A new report insists that thousands of lives lost to the Ebola virus could have been saved had the crisis received a quicker international response.
Since it first emerged in March 2014, the Ebola virus has taken more than ten thousand lives in the West African nations of Guinea, Liberia, and Sierra Leone.
Now, Medicins Sans Frontieres (MSF)–an international medical humanitarian organization–says many of those lives could have been saved. In a scathing report, MSF points a finger at national governments and the World Health Organization (WHO) for creating obstacles preventing the crisis from being properly addressed and resolved.

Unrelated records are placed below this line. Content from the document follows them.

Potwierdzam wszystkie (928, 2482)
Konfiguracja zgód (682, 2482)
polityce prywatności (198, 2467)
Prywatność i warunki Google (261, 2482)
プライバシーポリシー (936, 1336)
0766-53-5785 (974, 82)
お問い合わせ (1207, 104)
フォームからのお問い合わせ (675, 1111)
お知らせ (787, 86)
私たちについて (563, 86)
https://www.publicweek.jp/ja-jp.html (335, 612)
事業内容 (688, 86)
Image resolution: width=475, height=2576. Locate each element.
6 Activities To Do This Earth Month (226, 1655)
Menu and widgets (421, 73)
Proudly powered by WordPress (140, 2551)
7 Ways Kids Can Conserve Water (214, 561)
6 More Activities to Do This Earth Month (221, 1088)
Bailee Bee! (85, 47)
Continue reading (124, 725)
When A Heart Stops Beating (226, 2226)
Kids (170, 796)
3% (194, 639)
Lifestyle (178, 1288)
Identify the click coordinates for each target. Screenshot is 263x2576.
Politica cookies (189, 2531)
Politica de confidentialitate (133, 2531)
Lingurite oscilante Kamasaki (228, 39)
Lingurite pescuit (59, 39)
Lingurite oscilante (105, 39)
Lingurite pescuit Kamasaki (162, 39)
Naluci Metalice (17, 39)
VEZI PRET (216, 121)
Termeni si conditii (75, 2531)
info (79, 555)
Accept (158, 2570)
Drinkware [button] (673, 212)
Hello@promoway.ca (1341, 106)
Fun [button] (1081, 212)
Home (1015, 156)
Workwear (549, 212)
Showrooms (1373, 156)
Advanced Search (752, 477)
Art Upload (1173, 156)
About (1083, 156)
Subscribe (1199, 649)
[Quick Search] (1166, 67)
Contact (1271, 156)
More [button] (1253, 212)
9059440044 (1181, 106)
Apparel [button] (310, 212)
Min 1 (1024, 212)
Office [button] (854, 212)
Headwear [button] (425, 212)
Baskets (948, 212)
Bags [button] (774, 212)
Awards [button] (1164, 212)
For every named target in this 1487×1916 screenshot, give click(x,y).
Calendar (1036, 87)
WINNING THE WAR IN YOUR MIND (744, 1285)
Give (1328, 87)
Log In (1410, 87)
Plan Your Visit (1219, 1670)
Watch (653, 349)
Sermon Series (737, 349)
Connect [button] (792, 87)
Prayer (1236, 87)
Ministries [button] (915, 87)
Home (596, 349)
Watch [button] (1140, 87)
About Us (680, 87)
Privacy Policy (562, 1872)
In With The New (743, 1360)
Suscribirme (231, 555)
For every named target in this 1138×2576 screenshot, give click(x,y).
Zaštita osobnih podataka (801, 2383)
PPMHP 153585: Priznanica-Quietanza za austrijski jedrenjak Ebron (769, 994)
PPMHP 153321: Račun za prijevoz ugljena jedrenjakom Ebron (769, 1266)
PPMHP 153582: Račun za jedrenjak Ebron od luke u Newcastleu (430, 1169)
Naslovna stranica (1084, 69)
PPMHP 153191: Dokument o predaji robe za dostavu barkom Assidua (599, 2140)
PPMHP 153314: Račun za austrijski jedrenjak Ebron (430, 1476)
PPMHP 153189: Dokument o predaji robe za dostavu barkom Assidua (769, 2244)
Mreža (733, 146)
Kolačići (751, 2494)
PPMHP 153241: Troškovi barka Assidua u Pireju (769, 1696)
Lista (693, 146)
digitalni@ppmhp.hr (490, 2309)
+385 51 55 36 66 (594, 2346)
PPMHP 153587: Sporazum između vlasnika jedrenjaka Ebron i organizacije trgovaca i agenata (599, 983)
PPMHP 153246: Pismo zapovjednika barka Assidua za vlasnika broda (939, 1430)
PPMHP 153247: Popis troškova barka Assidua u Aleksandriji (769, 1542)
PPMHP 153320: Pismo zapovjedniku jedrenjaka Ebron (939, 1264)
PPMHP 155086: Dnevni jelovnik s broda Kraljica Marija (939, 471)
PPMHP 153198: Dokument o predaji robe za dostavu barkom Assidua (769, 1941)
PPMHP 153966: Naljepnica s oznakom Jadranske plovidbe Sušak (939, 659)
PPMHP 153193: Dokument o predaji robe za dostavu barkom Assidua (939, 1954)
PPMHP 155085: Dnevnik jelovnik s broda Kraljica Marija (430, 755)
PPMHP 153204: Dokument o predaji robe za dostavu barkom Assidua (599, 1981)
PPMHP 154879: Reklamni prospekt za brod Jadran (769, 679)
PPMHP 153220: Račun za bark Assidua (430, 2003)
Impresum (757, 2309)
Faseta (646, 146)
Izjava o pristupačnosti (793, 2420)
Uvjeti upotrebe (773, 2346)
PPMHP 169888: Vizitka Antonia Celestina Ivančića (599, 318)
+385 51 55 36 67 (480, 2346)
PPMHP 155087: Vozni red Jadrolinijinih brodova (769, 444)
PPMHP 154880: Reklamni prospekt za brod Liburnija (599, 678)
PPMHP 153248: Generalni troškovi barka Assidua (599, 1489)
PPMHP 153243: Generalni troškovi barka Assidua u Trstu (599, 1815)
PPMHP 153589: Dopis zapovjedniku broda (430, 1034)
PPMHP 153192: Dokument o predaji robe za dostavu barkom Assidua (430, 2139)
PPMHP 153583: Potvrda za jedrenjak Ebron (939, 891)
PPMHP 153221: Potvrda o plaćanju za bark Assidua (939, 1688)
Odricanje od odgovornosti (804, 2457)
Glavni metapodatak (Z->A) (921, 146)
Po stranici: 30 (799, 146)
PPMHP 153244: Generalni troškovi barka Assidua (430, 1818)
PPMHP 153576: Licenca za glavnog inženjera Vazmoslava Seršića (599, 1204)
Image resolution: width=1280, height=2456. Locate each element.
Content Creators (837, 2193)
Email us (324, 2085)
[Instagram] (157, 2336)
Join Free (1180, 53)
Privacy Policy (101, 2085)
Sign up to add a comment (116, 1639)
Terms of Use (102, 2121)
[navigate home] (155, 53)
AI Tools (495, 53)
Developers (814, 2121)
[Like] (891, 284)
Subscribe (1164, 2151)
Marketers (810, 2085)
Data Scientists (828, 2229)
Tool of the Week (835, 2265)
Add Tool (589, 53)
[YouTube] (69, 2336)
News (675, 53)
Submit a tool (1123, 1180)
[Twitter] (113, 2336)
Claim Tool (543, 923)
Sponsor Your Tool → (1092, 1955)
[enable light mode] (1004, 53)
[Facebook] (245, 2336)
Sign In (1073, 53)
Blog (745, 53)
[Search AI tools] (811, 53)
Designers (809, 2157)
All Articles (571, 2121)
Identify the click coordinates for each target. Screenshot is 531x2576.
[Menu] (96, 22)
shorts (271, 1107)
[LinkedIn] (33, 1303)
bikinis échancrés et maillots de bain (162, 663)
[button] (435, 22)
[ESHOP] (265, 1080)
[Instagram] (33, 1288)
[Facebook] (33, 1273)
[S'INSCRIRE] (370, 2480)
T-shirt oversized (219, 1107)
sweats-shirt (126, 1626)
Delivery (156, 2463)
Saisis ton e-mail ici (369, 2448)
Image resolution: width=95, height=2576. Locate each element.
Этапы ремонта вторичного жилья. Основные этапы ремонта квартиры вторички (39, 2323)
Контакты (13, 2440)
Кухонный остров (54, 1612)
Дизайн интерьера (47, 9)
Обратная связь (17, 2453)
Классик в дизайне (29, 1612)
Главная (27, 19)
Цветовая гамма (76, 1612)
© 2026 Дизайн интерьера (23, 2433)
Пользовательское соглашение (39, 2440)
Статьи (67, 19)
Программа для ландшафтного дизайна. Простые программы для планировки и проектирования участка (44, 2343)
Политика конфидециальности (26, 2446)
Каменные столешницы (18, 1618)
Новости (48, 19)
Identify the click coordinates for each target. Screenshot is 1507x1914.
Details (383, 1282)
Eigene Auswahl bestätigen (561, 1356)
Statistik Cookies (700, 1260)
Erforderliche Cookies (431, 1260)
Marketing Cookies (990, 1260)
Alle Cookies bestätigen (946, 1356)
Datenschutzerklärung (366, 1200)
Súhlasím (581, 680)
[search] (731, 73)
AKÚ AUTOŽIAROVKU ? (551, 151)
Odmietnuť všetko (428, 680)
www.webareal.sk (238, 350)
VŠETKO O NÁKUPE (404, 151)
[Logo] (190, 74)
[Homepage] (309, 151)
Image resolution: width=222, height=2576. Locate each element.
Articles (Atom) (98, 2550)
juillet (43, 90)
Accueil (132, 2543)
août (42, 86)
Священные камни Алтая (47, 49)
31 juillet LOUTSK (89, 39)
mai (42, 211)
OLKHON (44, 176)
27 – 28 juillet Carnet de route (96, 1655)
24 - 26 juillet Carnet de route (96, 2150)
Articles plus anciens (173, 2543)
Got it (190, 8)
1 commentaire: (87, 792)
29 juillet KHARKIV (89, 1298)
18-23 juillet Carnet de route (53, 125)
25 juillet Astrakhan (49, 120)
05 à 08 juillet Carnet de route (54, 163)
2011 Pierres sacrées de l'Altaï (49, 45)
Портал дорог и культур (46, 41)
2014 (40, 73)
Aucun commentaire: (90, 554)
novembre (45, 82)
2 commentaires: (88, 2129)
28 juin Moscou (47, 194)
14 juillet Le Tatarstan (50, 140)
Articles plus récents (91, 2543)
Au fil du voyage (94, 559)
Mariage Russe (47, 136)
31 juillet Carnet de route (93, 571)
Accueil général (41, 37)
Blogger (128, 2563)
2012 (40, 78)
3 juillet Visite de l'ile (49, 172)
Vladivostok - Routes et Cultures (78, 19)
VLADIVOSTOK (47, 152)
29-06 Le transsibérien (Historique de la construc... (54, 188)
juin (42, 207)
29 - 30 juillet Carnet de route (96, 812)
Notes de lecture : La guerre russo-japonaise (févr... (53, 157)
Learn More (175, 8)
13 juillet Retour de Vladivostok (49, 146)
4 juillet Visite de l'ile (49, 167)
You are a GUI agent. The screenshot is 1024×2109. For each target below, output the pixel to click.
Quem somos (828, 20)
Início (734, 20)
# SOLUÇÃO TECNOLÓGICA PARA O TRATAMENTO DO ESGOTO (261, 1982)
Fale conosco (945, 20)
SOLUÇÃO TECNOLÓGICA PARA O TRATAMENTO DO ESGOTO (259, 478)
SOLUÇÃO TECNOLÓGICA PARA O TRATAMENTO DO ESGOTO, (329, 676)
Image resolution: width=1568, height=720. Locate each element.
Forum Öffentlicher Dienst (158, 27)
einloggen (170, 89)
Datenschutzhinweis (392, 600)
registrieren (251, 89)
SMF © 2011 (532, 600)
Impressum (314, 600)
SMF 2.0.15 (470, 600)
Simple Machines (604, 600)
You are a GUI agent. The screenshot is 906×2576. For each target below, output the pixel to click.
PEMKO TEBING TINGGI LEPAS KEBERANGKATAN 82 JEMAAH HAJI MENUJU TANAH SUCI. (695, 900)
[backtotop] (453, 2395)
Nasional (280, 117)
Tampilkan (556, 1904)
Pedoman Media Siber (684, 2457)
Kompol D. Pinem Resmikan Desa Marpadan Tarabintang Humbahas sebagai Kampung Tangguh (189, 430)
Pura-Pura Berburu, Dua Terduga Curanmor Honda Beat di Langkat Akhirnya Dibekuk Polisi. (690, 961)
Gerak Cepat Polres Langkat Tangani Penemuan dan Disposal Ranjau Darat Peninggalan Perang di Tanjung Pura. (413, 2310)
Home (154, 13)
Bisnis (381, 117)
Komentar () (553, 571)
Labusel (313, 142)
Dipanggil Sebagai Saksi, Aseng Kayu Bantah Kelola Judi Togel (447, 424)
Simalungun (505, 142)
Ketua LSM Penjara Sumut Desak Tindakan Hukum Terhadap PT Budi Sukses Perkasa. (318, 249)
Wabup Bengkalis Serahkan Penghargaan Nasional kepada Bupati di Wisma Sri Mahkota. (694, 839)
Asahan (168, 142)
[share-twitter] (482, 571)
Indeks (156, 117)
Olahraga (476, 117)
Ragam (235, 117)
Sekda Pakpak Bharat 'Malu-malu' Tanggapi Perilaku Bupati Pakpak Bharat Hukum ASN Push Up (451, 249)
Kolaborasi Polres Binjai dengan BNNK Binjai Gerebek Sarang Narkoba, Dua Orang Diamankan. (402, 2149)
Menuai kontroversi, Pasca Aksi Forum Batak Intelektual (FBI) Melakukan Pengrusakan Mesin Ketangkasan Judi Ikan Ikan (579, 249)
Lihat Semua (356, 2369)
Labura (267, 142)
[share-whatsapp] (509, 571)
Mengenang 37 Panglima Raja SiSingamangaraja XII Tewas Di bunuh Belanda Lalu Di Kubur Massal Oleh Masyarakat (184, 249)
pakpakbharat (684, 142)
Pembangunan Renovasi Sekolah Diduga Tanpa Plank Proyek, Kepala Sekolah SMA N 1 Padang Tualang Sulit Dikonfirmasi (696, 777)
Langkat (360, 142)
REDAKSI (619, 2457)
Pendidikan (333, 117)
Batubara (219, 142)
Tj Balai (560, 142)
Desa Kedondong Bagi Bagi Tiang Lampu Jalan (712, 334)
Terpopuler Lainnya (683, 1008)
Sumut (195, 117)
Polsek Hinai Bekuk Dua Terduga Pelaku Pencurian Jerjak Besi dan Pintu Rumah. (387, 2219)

The most incisive remarks come from MSF’s general director, Christopher Stokes. “The Ebola outbreak has often been described as a perfect storm: a cross-border epidemic in countries with weak public health systems that had never seen Ebola before,” Stokes says in the report.
“Yet this is too convenient an explanation. For the Ebola outbreak to spiral this far out of control required many institutions to fail. And they did, with tragic and avoidable consequences.”
The report takes a close look at the way the national governments of Sierra Leone and Guinea handled the emerging crisis. According to MSF, these governments largely downplayed the virus’ impact during the crisis’ early days–a position that only made the situation more deadly.
The report also shows that one of the first medical facilities to encounter the virus, Kenema hospital in southeast Sierra Leone, failed to share information, with devastating results. “The Ministry of Health and the partners of Kenema hospital refused to share data or lists of contacts with us, so we were working in the dark while cases kept coming in,” the report says.
The good news is that the introduction of new treatments has seen to a significant decline in the number of Ebola cases in West Africa. However, MSF says the outbreak is not over until there are no cases for 42 straight days.